New Economics Foundation: Loons on the Loose
THE new economics foundation (they’re so green and hip that they think there’s a shortage of capital letters) has decided that British banking is broken and that we really ought to all go and adopt the German system.
Local banking works. The experience of other countries that have thriving local banking sectors, including the US, Germany and Switzerland, has demonstrated that smaller, locally focused institutions are the ones that provide economic resilience.
Germany in particular provides an excellent case study of a different way of doing things. Once considered plodding and underperforming compared with swashbuckling British banks led by the likes of Fred Goodwin, the humble German savings banks, or sparkassen, have been quietly showing their mettle since the financial crisis began.

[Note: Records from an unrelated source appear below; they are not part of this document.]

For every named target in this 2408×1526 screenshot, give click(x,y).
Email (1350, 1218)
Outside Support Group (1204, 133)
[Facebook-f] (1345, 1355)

There are 430 of these banks, each of which is focused on serving its local area. They are public interest institutions with explicit social as well as economic objectives. They are prudently managed, but also will back new business ventures and stay with customers for the long term. Lending decisions are not made by computers, or sent to some remote regional office. Your branch manager has the authority to back his or her judgment.
All of which is really rather fascinating. One reason that it’s fascinating is that it entirely ignores the way in which Anglo and Rhineland capitalism are very differently financed. We tend to use equity, shares, to finance a company and they tend to use loans. So of course the way the banking system is set up is very different.
But perhaps they’re right? Perhaps we ought to move over to that other system?
Well, yes, maybe, but have a look at this chart here. The Germans had to spend more bailing out their banking system than we did ours. €450 billion they spent: that’s not just more money than we spent, that’s more as a percentage odf their larger economy than we did.
So the nef is actually suggesting that we should move to a banking system more likely to fall over and to be more expensive when it does.
Loons on the loose is too polite a description for them really.